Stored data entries
- - - -

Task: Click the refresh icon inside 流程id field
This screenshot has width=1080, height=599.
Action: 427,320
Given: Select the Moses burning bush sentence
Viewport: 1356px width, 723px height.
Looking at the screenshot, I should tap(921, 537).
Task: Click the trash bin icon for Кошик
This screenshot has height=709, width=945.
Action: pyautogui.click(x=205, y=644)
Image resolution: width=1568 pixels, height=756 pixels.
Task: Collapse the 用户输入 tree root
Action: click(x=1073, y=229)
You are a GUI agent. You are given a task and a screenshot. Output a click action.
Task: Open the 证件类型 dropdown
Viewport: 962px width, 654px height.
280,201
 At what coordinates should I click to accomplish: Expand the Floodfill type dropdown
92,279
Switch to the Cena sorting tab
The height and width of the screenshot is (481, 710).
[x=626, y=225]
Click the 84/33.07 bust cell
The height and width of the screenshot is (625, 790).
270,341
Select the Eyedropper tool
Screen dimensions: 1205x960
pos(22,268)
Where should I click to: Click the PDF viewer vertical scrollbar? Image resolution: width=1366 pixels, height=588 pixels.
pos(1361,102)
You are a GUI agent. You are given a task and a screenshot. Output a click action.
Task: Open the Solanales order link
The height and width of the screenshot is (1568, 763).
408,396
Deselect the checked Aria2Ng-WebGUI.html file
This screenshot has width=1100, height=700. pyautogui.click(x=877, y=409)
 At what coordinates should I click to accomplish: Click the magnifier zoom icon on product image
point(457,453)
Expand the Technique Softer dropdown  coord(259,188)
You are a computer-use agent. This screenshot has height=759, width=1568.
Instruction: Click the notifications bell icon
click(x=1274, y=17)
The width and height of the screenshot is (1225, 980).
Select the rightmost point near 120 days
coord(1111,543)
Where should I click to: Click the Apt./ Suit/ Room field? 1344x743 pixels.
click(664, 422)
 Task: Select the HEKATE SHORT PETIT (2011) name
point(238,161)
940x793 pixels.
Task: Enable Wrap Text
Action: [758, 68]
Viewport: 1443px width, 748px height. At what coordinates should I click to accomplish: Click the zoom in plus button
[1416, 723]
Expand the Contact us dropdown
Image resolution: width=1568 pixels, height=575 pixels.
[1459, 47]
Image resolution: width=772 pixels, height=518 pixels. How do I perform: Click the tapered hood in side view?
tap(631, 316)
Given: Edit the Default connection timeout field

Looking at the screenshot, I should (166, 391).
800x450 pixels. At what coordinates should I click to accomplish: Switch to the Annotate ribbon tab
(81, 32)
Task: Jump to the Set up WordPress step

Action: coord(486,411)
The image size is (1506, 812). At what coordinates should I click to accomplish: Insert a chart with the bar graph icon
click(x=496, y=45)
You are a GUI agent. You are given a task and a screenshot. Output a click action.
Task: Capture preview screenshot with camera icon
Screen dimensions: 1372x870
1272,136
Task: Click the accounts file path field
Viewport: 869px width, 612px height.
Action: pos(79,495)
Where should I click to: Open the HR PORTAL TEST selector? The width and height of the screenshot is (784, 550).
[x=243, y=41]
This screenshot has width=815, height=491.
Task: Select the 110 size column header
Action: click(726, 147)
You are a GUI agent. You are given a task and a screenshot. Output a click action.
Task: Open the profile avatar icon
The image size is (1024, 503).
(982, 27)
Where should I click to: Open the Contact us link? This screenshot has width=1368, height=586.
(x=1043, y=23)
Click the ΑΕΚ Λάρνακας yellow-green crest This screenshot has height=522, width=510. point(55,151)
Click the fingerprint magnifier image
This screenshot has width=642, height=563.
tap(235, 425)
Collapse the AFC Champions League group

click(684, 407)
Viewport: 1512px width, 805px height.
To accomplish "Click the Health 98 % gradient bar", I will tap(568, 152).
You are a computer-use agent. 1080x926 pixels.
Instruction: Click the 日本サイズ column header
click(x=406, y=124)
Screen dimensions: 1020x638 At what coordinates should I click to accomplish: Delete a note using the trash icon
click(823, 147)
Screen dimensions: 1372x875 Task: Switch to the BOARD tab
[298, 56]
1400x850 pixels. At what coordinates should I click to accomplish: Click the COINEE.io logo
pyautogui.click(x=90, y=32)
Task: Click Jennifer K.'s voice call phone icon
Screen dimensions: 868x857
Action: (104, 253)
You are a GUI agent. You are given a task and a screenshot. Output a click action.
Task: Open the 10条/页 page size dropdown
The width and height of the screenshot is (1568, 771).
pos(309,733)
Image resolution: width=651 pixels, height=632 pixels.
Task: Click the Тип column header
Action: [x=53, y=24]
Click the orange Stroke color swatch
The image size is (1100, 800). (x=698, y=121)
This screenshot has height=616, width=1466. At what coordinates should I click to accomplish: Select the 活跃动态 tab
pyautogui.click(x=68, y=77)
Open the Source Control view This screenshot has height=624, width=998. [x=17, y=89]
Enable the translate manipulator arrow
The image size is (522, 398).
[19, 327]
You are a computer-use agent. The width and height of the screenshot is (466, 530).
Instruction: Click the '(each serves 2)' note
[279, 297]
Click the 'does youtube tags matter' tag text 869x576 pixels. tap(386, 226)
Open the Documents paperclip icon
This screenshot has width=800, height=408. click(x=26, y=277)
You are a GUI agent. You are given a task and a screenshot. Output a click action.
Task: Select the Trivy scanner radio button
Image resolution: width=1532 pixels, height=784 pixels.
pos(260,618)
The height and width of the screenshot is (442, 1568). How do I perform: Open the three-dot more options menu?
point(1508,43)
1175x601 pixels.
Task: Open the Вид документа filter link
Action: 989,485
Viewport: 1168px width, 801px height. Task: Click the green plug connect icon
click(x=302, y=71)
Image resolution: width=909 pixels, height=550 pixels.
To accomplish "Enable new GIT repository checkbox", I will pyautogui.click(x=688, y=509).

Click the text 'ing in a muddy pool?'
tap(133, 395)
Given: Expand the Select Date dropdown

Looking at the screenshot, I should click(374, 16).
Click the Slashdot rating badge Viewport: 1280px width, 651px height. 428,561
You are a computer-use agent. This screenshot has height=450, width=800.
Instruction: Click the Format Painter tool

- - - -

PROBLEM REQUIREMENTS = Retype every line above with nothing changed.

THE COMPLETED TASK =
Task: Click the refresh icon inside 流程id field
This screenshot has width=1080, height=599.
Action: 427,320
Given: Select the Moses burning bush sentence
Viewport: 1356px width, 723px height.
Looking at the screenshot, I should tap(921, 537).
Task: Click the trash bin icon for Кошик
This screenshot has height=709, width=945.
Action: pyautogui.click(x=205, y=644)
Image resolution: width=1568 pixels, height=756 pixels.
Task: Collapse the 用户输入 tree root
Action: click(x=1073, y=229)
You are a GUI agent. You are given a task and a screenshot. Output a click action.
Task: Open the 证件类型 dropdown
Viewport: 962px width, 654px height.
280,201
 At what coordinates should I click to accomplish: Expand the Floodfill type dropdown
92,279
Switch to the Cena sorting tab
The height and width of the screenshot is (481, 710).
[x=626, y=225]
Click the 84/33.07 bust cell
The height and width of the screenshot is (625, 790).
270,341
Select the Eyedropper tool
Screen dimensions: 1205x960
pos(22,268)
Where should I click to: Click the PDF viewer vertical scrollbar? Image resolution: width=1366 pixels, height=588 pixels.
pos(1361,102)
You are a GUI agent. You are given a task and a screenshot. Output a click action.
Task: Open the Solanales order link
The height and width of the screenshot is (1568, 763).
408,396
Deselect the checked Aria2Ng-WebGUI.html file
This screenshot has width=1100, height=700. pyautogui.click(x=877, y=409)
 At what coordinates should I click to accomplish: Click the magnifier zoom icon on product image
point(457,453)
Expand the Technique Softer dropdown  coord(259,188)
You are a computer-use agent. This screenshot has height=759, width=1568.
Instruction: Click the notifications bell icon
click(x=1274, y=17)
The width and height of the screenshot is (1225, 980).
Select the rightmost point near 120 days
coord(1111,543)
Where should I click to: Click the Apt./ Suit/ Room field? 1344x743 pixels.
click(664, 422)
 Task: Select the HEKATE SHORT PETIT (2011) name
point(238,161)
940x793 pixels.
Task: Enable Wrap Text
Action: [758, 68]
Viewport: 1443px width, 748px height. At what coordinates should I click to accomplish: Click the zoom in plus button
[1416, 723]
Expand the Contact us dropdown
Image resolution: width=1568 pixels, height=575 pixels.
[1459, 47]
Image resolution: width=772 pixels, height=518 pixels. How do I perform: Click the tapered hood in side view?
tap(631, 316)
Given: Edit the Default connection timeout field

Looking at the screenshot, I should (166, 391).
800x450 pixels. At what coordinates should I click to accomplish: Switch to the Annotate ribbon tab
(81, 32)
Task: Jump to the Set up WordPress step

Action: coord(486,411)
The image size is (1506, 812). At what coordinates should I click to accomplish: Insert a chart with the bar graph icon
click(x=496, y=45)
You are a GUI agent. You are given a task and a screenshot. Output a click action.
Task: Capture preview screenshot with camera icon
Screen dimensions: 1372x870
1272,136
Task: Click the accounts file path field
Viewport: 869px width, 612px height.
Action: pos(79,495)
Where should I click to: Open the HR PORTAL TEST selector? The width and height of the screenshot is (784, 550).
[x=243, y=41]
This screenshot has width=815, height=491.
Task: Select the 110 size column header
Action: click(726, 147)
You are a GUI agent. You are given a task and a screenshot. Output a click action.
Task: Open the profile avatar icon
The image size is (1024, 503).
(982, 27)
Where should I click to: Open the Contact us link? This screenshot has width=1368, height=586.
(x=1043, y=23)
Click the ΑΕΚ Λάρνακας yellow-green crest This screenshot has height=522, width=510. point(55,151)
Click the fingerprint magnifier image
This screenshot has width=642, height=563.
tap(235, 425)
Collapse the AFC Champions League group

click(684, 407)
Viewport: 1512px width, 805px height.
To accomplish "Click the Health 98 % gradient bar", I will tap(568, 152).
You are a computer-use agent. 1080x926 pixels.
Instruction: Click the 日本サイズ column header
click(x=406, y=124)
Screen dimensions: 1020x638 At what coordinates should I click to accomplish: Delete a note using the trash icon
click(823, 147)
Screen dimensions: 1372x875 Task: Switch to the BOARD tab
[298, 56]
1400x850 pixels. At what coordinates should I click to accomplish: Click the COINEE.io logo
pyautogui.click(x=90, y=32)
Task: Click Jennifer K.'s voice call phone icon
Screen dimensions: 868x857
Action: (104, 253)
You are a GUI agent. You are given a task and a screenshot. Output a click action.
Task: Open the 10条/页 page size dropdown
The width and height of the screenshot is (1568, 771).
pos(309,733)
Image resolution: width=651 pixels, height=632 pixels.
Task: Click the Тип column header
Action: [x=53, y=24]
Click the orange Stroke color swatch
The image size is (1100, 800). (x=698, y=121)
This screenshot has height=616, width=1466. At what coordinates should I click to accomplish: Select the 活跃动态 tab
pyautogui.click(x=68, y=77)
Open the Source Control view This screenshot has height=624, width=998. [x=17, y=89]
Enable the translate manipulator arrow
The image size is (522, 398).
[19, 327]
You are a computer-use agent. The width and height of the screenshot is (466, 530).
Instruction: Click the '(each serves 2)' note
[279, 297]
Click the 'does youtube tags matter' tag text 869x576 pixels. tap(386, 226)
Open the Documents paperclip icon
This screenshot has width=800, height=408. click(x=26, y=277)
You are a GUI agent. You are given a task and a screenshot. Output a click action.
Task: Select the Trivy scanner radio button
Image resolution: width=1532 pixels, height=784 pixels.
pos(260,618)
The height and width of the screenshot is (442, 1568). How do I perform: Open the three-dot more options menu?
point(1508,43)
1175x601 pixels.
Task: Open the Вид документа filter link
Action: 989,485
Viewport: 1168px width, 801px height. Task: Click the green plug connect icon
click(x=302, y=71)
Image resolution: width=909 pixels, height=550 pixels.
To accomplish "Enable new GIT repository checkbox", I will pyautogui.click(x=688, y=509).

Click the text 'ing in a muddy pool?'
tap(133, 395)
Given: Expand the Select Date dropdown

Looking at the screenshot, I should click(374, 16).
Click the Slashdot rating badge Viewport: 1280px width, 651px height. 428,561
You are a computer-use agent. This screenshot has height=450, width=800.
Instruction: Click the Format Painter tool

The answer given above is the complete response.